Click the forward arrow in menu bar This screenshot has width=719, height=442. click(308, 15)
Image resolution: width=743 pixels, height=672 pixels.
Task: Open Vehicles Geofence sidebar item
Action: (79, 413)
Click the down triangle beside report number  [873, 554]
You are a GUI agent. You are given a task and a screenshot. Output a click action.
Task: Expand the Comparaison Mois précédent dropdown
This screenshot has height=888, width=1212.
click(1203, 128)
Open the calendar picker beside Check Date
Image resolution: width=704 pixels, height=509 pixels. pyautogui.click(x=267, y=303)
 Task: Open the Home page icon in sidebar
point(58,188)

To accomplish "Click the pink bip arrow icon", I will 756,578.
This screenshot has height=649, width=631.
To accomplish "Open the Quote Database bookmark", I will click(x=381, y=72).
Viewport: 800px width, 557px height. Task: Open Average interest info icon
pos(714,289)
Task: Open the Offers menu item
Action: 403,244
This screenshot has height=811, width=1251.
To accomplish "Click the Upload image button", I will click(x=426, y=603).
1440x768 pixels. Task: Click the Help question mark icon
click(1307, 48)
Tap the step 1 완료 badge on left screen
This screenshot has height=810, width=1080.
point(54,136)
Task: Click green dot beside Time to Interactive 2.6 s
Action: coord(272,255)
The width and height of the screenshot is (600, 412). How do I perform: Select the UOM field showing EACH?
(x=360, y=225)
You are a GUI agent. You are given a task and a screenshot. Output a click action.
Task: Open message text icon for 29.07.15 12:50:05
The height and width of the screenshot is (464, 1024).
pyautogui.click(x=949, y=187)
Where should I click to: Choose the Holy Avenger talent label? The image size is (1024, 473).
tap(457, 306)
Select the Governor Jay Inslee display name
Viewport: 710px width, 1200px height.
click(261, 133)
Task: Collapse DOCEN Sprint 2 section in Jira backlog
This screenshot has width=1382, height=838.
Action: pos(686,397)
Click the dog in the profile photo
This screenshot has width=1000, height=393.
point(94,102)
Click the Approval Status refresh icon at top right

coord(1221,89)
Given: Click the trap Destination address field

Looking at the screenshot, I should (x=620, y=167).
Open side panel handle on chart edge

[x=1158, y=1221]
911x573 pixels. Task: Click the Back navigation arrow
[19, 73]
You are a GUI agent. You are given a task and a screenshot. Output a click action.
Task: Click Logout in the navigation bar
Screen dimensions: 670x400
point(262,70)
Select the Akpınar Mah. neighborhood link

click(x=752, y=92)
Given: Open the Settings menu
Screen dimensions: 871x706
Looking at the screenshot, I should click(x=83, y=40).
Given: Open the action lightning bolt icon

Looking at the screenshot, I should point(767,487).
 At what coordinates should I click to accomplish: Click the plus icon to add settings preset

» **What to work on**:
Reproduce verbatim the range of lines that opens the records and closes with the line containing "Click the down". Omit everything after it.

» **Answer to this exercise**:
Click the forward arrow in menu bar This screenshot has width=719, height=442. click(308, 15)
Image resolution: width=743 pixels, height=672 pixels.
Task: Open Vehicles Geofence sidebar item
Action: (79, 413)
Click the down triangle beside report number  [873, 554]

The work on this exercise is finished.